== Problem details ==
The material below must be retyped in full, with every line kept exactly as it is.

== Extracted records ==
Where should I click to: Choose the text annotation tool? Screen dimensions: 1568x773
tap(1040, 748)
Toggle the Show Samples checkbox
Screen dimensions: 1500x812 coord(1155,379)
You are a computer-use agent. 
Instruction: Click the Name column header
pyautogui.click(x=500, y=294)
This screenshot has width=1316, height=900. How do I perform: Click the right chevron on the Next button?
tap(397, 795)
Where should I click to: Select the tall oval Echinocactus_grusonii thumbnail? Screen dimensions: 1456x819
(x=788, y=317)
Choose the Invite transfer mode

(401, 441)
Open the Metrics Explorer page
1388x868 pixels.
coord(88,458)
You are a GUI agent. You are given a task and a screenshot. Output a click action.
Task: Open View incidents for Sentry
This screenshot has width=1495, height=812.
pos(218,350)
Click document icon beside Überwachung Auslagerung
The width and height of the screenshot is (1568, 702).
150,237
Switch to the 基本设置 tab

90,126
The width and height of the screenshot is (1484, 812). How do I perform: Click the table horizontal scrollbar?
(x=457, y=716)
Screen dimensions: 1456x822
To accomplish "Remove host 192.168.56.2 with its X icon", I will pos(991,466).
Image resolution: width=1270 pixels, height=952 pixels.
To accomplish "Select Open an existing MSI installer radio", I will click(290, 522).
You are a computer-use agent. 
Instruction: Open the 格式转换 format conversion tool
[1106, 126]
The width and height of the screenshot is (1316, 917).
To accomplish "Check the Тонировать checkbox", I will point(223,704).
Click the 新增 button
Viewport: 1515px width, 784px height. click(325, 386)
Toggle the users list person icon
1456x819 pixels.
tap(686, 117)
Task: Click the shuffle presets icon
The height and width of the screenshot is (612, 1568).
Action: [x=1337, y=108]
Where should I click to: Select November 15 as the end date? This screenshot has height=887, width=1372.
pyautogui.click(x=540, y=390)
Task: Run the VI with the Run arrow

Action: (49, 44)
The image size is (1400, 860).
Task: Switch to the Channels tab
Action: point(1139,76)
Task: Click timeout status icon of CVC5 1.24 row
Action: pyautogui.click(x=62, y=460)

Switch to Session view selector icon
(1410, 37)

== Answer section ==
Where should I click to: Choose the text annotation tool? Screen dimensions: 1568x773
tap(1040, 748)
Toggle the Show Samples checkbox
Screen dimensions: 1500x812 coord(1155,379)
You are a computer-use agent. 
Instruction: Click the Name column header
pyautogui.click(x=500, y=294)
This screenshot has width=1316, height=900. How do I perform: Click the right chevron on the Next button?
tap(397, 795)
Where should I click to: Select the tall oval Echinocactus_grusonii thumbnail? Screen dimensions: 1456x819
(x=788, y=317)
Choose the Invite transfer mode

(401, 441)
Open the Metrics Explorer page
1388x868 pixels.
coord(88,458)
You are a GUI agent. You are given a task and a screenshot. Output a click action.
Task: Open View incidents for Sentry
This screenshot has width=1495, height=812.
pos(218,350)
Click document icon beside Überwachung Auslagerung
The width and height of the screenshot is (1568, 702).
150,237
Switch to the 基本设置 tab

90,126
The width and height of the screenshot is (1484, 812). How do I perform: Click the table horizontal scrollbar?
(x=457, y=716)
Screen dimensions: 1456x822
To accomplish "Remove host 192.168.56.2 with its X icon", I will pos(991,466).
Image resolution: width=1270 pixels, height=952 pixels.
To accomplish "Select Open an existing MSI installer radio", I will click(290, 522).
You are a computer-use agent. 
Instruction: Open the 格式转换 format conversion tool
[1106, 126]
The width and height of the screenshot is (1316, 917).
To accomplish "Check the Тонировать checkbox", I will point(223,704).
Click the 新增 button
Viewport: 1515px width, 784px height. click(325, 386)
Toggle the users list person icon
1456x819 pixels.
tap(686, 117)
Task: Click the shuffle presets icon
The height and width of the screenshot is (612, 1568).
Action: [x=1337, y=108]
Where should I click to: Select November 15 as the end date? This screenshot has height=887, width=1372.
pyautogui.click(x=540, y=390)
Task: Run the VI with the Run arrow

Action: (49, 44)
The image size is (1400, 860).
Task: Switch to the Channels tab
Action: point(1139,76)
Task: Click timeout status icon of CVC5 1.24 row
Action: pyautogui.click(x=62, y=460)

Switch to Session view selector icon
(1410, 37)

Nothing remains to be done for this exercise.